Could you please return each line of the data that has the word "computer"?
──────── Data for analysis ────────
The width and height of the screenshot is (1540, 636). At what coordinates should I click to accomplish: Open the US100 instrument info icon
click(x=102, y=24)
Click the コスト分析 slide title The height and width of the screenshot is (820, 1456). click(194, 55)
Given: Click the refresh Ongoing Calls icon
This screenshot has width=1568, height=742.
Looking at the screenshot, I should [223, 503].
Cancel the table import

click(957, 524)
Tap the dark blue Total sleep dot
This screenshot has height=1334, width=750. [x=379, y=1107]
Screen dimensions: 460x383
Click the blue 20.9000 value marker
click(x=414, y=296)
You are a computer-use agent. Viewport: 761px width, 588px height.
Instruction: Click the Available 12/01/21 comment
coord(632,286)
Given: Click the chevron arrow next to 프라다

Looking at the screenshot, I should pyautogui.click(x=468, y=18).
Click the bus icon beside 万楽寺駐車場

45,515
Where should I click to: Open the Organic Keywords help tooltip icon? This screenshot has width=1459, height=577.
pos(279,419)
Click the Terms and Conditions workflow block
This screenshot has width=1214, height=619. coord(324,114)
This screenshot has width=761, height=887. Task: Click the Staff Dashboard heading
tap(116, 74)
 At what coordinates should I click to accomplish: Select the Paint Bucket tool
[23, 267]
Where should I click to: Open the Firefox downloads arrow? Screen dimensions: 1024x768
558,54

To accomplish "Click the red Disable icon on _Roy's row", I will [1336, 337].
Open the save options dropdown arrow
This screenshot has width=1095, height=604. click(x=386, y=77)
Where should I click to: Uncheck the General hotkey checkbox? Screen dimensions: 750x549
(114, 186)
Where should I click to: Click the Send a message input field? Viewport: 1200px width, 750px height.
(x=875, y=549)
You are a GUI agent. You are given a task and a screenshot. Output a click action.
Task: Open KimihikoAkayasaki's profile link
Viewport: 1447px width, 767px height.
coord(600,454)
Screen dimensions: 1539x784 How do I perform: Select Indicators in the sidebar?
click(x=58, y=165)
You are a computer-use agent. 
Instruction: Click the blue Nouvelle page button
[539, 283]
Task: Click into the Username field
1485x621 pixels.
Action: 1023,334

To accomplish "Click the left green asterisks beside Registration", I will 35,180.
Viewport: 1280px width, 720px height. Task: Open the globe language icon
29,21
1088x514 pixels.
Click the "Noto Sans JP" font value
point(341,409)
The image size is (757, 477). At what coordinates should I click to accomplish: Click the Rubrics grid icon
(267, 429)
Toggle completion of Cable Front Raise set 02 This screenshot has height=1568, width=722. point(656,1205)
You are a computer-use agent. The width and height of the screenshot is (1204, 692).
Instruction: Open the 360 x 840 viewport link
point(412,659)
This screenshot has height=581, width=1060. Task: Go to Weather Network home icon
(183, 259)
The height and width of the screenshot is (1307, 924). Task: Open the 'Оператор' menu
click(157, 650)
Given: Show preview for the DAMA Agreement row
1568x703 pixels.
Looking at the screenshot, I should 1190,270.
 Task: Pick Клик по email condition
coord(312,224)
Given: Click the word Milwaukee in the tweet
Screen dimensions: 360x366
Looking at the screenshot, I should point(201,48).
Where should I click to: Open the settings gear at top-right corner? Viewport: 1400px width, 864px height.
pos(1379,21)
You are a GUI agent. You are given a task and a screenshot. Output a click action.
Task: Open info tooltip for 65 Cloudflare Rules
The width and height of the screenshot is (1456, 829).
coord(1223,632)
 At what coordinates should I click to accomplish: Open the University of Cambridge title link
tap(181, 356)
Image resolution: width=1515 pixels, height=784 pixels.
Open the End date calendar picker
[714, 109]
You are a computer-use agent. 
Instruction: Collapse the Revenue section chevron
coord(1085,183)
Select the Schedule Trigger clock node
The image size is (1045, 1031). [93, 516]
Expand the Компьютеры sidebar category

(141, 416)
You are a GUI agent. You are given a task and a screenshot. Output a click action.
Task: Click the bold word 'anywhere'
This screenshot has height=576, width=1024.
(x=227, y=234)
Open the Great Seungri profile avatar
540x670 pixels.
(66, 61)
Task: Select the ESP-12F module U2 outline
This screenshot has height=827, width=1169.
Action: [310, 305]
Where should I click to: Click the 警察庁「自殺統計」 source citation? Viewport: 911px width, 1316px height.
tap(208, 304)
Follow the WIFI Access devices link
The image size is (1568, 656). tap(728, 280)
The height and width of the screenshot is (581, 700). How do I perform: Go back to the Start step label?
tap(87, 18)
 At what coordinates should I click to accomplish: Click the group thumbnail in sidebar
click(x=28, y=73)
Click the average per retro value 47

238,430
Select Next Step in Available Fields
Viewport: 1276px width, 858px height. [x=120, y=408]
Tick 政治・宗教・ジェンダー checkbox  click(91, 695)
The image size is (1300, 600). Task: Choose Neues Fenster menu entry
────────
Exercise answer
You are a computer-use agent. Viewport: 761px width, 588px height.
You are a computer-use agent. 
You are a computer-use agent. The width and height of the screenshot is (1204, 692).
You are a computer-use agent. 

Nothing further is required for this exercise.